Il continue et dit les noms, Marion et Anna deux sœurs, Sébastien, deux sœurs jumelles Charlotte et Emilie, Raphael, Asta, Alva, Justine et Stella il explique qu’il n’a pas voulu faire les constatations habituelles : ils n’ont pas déshabillé les morts comme ils font d’habitude donc « je ne peux pas vous dire toutes les plaies »

« Quand on arrive y’a pas un seul bruit, les policiers ont fermé les rues, y’a personne qui vient nous embêter il y a juste une chose qui stoppe le silence..les portables des victimes qui sonnent sans cesse c’est la seule chose qui nous sort de notre professionnalisme. »

Les photos continuent c’est du sang partout sur le sol, les murs, il dit qu’ils retrouveront 121 douilles « ça correspond à 4 chargeurs de Kalachnikov » 203 munitions, des corps sont perforées par 36 orifices, un autre 22, un autre encore 14…

L’avocat général demande combien de policiers ont été mobilisés pour cette scène : « Je suis arrivé avec sept personnes, plus huit autres policiers, plus des gens de la SDAT et cinq personnes de l’identification judiciaire, je suis le dernier à être parti à 8h30 du matin. »

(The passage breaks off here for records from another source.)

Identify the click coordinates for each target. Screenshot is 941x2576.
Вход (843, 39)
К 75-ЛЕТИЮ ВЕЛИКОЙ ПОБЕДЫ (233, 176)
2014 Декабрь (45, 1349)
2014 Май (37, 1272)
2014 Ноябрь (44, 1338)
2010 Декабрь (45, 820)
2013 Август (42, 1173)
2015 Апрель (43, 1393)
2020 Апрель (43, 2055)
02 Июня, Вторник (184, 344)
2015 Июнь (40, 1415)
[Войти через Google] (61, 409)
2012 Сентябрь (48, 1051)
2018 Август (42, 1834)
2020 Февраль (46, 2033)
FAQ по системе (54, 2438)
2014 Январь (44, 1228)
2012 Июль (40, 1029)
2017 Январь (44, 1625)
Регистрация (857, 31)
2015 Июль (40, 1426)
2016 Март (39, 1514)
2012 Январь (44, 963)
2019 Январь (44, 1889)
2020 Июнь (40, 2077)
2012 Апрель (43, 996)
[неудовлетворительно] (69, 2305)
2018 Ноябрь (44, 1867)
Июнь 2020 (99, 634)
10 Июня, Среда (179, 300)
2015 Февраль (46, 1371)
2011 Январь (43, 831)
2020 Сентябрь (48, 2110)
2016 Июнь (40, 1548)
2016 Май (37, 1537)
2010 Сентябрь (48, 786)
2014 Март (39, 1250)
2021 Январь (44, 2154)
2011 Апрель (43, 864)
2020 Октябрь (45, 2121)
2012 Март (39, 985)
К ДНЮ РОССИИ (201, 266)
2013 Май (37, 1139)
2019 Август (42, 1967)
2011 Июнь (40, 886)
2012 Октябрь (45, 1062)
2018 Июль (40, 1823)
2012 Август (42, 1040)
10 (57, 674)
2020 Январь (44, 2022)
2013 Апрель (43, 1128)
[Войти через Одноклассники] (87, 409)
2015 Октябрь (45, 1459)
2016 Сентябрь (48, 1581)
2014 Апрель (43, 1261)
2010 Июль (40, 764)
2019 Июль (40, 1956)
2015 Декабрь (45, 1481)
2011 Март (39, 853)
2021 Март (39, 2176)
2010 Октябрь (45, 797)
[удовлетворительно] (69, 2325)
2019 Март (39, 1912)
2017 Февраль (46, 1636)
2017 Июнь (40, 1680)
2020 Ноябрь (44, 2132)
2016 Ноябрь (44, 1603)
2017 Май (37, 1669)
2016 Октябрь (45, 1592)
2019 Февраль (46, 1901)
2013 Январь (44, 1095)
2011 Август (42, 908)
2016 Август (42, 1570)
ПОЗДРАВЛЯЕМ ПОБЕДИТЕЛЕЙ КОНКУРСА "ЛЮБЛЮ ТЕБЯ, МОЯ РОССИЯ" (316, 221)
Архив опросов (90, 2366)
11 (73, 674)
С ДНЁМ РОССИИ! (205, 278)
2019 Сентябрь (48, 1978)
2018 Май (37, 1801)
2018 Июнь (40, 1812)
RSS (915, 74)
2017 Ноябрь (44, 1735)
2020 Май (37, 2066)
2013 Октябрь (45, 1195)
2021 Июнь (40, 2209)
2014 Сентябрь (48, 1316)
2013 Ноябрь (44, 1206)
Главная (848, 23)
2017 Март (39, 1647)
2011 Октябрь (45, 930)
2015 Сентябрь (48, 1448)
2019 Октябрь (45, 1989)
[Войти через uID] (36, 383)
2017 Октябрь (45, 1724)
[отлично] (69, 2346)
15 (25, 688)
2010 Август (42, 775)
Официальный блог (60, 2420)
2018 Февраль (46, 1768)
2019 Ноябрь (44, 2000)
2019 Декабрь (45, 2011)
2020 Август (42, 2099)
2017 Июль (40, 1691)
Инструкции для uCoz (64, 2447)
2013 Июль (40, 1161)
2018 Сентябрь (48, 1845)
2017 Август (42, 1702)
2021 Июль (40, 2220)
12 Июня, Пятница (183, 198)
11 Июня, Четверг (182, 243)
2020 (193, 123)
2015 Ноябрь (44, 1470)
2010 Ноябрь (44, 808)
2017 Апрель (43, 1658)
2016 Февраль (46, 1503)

Un avocat partie civile, Me Reinhart (son neveu Valentin est décédé au Bataclan, il était aussi avocat) « Moi j’ai des questions toutes bêtes, toutes simples » il demande si d’après le policier les terroristes ont fait des repérages avant ? L’enquêteur répond : « On sait que le véhicule est passé une première fois devant les terrasse bondées » ( grâce à la téléphonie) et puis après il y a discussion sur le nombre de véhicules présents, souvent le policier parle comme ça : « Vous dire c’qui s’passe dans la tête d’ces gars j’en sais rien » et souvent aussi « je suis incapable de vous dire » à une avocate qui lui demande s’il est sur qu’il n’y avait que trois terroristes il dit qu’il n’en sait rien il n’a aucun moyen de le savoir si ce n’est le témoignage des victimes vivantes qui sont choquées, il termine en disant que des gens des terrasses ont cherché à se réfugier jusque dans les toilettes, « on a retrouvé du sang » et derrière les comptoirs des restaurants mais « il n’y avait pas assez de place et puis les cuistots sont venus aider les gens » le dernier témoin arrive, aussi commissaire pour parler du restaurant Cosa Nostra, je pars je n’y arrive plus et demain c’est le Bataclan et ses quatre-vingt dix morts.